De ahí que nos apoyemos en la doctrina y experiencia de los grandes místicos: del Hinduismo, del Budismo, del Judaísmo, del Sufismo, que, con sus rasgos y características diversas -díferentes y originales-, se desbordan en plenitud de amor de Dios y en veneración sagrada ante su creación.

Y nos apoyamos también en nuestros grandes místicos Teresa de Jesús y Juan de la Cruz , como caminos de plenitud humana y espiritual y como mano tendida a todos los que, en el Único Dios anhelan la Unidad y la Paz.

Dentro de la Mística vivimos la Oración Contemplativa a través del Silencio Existencial, por un lado, imprescindible para la Unidad y la Paz , hecho Comunión amorosa, que abarca a toda la Humanidad , y, por otro, a través del Amor incondicional de Dios.

El Silencio interior, que es la plenitud de la Oración Mística y que entraña perdón de toda ofensa, porque no hay unidad posible sin perdón, sin olvido del daño recibido o provocado: Y el perdón es don que viene de lo alto, y hay que pedirlo insistentemente con fe y humildad.

Nuestra Contemplación orante la vivimos también en el Amor incondicional de Dios. Un Amor con rasgos maternos y paternos, pero, sobre todo, un AMOR ESPONSAL característico de los Místicos de todos los tiempos, que es transformación sustancial en el Amado... Que es un mirarse, un contemplarse recíproco que "recrea y enamora", a decir de San Juan de la Cruz. Una fusión perfecta de dos Energías -humana y divina- en una sola: divina.

Y también nuestra contemplación se expresa en el Amor Cósmico, que trasciende y abarca todo el Universo. Amor Cósmico que en la Mística se expresa en símbolos en donde se armonizan la Mística y la Profecía , la adoración y el Compromiso.
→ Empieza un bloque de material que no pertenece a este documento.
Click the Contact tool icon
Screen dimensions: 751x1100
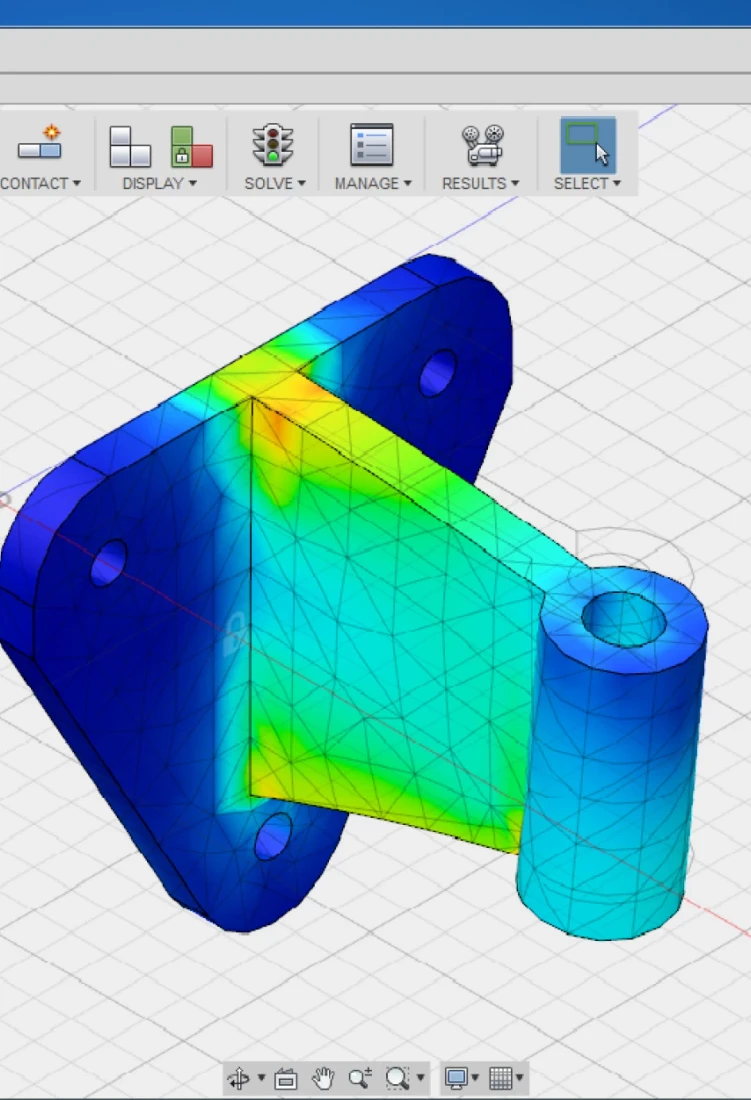(x=40, y=145)
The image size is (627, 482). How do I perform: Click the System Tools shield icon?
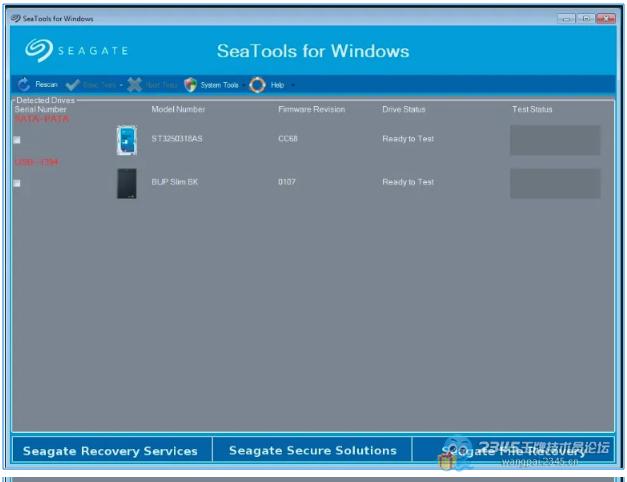pos(190,85)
Todo esto, en la práctica, el Carmelo Ecuménico lo intentamos vivir y ofrecer a través de la Oración personal y comunitaria con miembros de las diferentes Confesiones Cristianas y de otras Religiones, en un clima de cordial acogida y en orden a procurar un verdadero encuentro fraterno.
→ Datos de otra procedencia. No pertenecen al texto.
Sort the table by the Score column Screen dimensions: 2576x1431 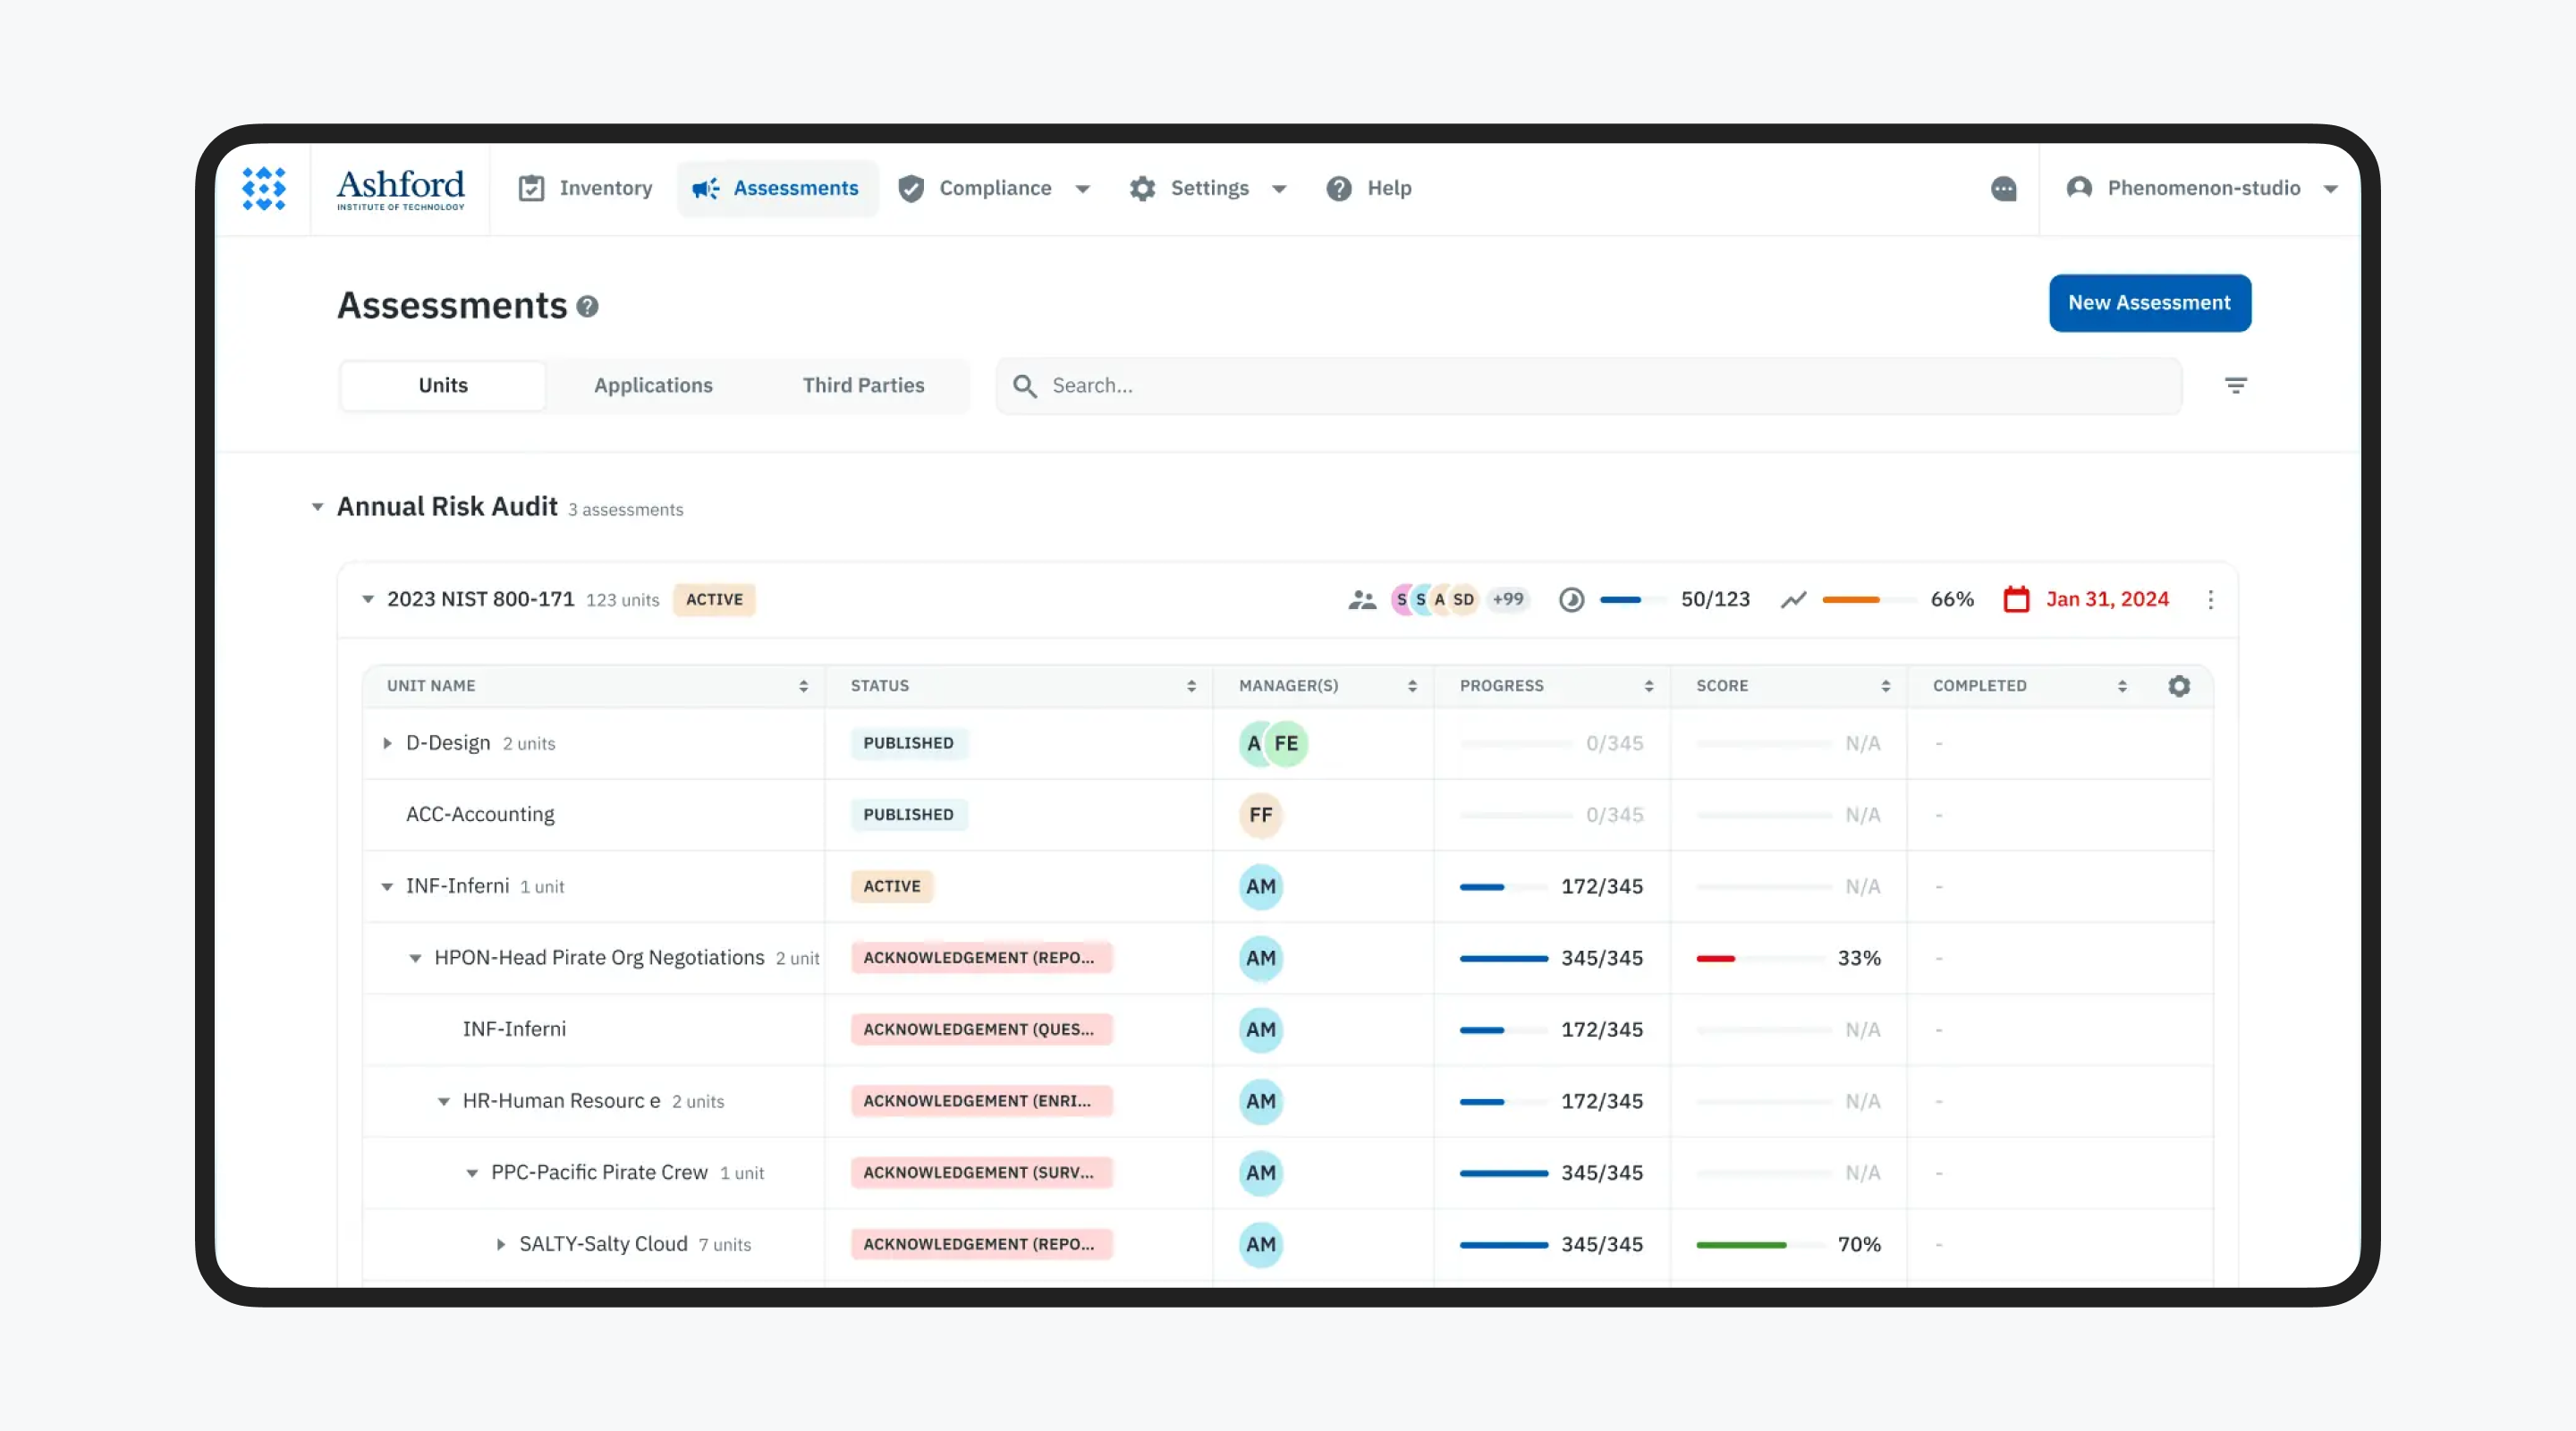(x=1886, y=686)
También lo hacemos participando en los diferentes Cursos de Mística Carmelitana que organizan nuestros Hermanos Carmelitas o promoviendo conferencias Ecuménicas e Interreligiosas dadas por personas de distintos Credos Religiosos.

Nuestro anhelo además es presentar un espacio abierto o comunidades dedicadas a la acogida de cuantos quieran encontrarse con otros en esa misma búsqueda de UNIDAD, intentando crear con todos ellos un amplio movimiento de auténticos buscadores de Dios, para quienes el Amor sea la única Religión, la de todos y la de siempre, que trascienda todos los credos y todas las formas religiosas. con el fin de reducir la división existente y promover la verdadera unidad. Porque del Amor Divino procedemos todos sin distinción y el Amor Divino no es diferente ni hace diferencias.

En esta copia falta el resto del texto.